Given request:
Edit the listing from its first line through the line containing "point(934,737)" by changing "queryExecutor" to "queryRunner", and leave the rest of those lines unchanged.

** Begin Data **

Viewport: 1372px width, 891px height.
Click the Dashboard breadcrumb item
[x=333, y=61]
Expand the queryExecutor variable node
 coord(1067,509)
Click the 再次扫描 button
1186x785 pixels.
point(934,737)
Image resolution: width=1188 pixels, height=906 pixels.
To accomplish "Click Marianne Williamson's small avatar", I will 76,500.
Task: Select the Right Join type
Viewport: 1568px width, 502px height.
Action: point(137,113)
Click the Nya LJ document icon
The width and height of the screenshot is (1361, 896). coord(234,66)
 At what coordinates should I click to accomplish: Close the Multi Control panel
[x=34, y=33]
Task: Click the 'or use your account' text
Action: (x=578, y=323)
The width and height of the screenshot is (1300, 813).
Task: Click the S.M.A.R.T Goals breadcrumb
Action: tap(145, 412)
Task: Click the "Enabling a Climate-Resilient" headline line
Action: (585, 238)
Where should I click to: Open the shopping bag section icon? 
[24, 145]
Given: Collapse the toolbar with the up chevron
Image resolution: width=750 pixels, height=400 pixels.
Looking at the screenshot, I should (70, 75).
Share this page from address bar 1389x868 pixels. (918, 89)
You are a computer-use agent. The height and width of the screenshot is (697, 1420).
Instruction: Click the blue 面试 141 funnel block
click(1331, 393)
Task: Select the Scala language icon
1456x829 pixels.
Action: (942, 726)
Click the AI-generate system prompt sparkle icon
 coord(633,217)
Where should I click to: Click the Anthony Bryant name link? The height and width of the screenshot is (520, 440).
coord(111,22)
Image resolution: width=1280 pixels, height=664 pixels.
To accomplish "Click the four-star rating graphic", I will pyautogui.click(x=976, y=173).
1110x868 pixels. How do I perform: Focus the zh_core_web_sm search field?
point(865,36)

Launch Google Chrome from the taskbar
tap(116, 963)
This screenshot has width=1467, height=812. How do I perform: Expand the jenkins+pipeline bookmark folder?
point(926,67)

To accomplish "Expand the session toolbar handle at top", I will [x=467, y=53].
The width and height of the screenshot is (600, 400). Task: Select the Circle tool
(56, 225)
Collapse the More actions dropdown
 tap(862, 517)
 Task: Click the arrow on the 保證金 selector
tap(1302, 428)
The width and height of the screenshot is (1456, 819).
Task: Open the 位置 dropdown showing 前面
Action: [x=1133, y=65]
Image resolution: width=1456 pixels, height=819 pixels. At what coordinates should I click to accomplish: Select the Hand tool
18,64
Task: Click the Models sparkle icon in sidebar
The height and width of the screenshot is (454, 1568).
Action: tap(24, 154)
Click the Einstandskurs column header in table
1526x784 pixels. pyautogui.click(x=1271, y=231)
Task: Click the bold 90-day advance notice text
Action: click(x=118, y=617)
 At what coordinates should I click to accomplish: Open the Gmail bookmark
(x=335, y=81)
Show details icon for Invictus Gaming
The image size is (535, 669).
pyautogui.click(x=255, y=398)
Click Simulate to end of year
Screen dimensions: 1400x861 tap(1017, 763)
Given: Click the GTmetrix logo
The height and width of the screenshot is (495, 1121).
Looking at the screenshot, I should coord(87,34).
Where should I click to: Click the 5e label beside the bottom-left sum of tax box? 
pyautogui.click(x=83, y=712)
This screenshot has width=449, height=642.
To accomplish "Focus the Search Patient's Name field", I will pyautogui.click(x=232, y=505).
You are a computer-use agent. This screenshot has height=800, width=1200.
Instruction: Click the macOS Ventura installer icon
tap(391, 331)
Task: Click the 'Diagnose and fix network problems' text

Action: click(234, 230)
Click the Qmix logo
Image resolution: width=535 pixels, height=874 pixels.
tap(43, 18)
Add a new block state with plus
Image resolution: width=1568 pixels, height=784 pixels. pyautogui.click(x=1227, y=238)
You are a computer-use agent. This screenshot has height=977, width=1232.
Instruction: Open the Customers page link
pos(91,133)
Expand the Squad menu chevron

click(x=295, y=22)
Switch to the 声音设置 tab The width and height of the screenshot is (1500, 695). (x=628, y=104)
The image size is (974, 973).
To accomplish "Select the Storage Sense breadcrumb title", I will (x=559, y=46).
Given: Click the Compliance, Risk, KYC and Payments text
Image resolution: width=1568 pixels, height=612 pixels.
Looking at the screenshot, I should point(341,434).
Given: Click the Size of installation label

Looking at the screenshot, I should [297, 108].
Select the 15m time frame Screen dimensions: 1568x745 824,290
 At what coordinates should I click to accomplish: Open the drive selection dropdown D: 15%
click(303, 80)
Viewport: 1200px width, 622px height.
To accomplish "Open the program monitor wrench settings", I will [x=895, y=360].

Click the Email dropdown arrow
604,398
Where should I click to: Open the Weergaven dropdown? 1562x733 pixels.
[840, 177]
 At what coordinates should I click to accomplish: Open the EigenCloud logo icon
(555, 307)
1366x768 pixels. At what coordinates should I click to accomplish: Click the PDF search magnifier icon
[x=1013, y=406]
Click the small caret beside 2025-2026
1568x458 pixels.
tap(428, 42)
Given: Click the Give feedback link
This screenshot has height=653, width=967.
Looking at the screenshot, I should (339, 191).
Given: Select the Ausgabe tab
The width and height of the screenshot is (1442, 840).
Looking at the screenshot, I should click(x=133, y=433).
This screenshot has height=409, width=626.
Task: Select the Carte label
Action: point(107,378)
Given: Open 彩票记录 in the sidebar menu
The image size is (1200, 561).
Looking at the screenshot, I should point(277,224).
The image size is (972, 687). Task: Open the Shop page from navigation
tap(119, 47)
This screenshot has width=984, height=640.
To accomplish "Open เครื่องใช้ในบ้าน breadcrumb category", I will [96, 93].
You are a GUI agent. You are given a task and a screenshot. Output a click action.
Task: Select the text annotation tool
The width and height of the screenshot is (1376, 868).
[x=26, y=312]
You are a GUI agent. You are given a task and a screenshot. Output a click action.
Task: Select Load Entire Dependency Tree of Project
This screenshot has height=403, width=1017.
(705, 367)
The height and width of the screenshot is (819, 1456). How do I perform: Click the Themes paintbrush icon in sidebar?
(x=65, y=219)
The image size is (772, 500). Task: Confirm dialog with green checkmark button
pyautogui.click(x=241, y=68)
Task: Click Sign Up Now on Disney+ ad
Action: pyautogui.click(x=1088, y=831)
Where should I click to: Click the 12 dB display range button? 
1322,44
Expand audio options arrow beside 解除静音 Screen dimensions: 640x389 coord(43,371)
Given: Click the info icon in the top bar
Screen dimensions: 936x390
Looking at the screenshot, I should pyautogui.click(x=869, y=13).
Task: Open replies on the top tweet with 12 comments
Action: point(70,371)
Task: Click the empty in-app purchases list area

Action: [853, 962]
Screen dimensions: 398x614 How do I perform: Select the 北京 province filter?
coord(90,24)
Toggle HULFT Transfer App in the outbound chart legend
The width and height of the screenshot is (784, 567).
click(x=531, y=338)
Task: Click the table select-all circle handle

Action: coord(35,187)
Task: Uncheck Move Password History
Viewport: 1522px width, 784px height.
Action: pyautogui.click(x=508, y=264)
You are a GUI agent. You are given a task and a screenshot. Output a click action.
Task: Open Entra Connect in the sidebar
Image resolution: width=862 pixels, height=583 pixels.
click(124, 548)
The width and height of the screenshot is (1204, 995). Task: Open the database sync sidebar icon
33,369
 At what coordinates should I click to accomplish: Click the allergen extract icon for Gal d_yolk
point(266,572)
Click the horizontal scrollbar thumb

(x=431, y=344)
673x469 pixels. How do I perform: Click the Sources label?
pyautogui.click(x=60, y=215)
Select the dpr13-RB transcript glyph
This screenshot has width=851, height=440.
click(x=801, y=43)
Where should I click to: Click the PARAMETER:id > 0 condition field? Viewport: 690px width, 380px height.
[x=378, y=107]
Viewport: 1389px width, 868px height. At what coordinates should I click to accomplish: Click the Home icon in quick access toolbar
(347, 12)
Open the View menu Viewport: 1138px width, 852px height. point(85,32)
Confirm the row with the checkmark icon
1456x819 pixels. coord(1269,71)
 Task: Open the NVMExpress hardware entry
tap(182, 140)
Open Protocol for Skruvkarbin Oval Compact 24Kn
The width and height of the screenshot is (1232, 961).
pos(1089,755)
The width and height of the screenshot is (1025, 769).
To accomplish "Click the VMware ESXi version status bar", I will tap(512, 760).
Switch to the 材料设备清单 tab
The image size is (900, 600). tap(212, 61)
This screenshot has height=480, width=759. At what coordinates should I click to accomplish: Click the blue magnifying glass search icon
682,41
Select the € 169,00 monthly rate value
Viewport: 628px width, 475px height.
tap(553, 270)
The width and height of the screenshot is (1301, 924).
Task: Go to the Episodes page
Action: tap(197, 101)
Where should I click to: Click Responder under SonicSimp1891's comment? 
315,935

** End Data **

Solution to this exercise:
Viewport: 1372px width, 891px height.
Click the Dashboard breadcrumb item
[x=333, y=61]
Expand the queryRunner variable node
 coord(1067,509)
Click the 再次扫描 button
1186x785 pixels.
point(934,737)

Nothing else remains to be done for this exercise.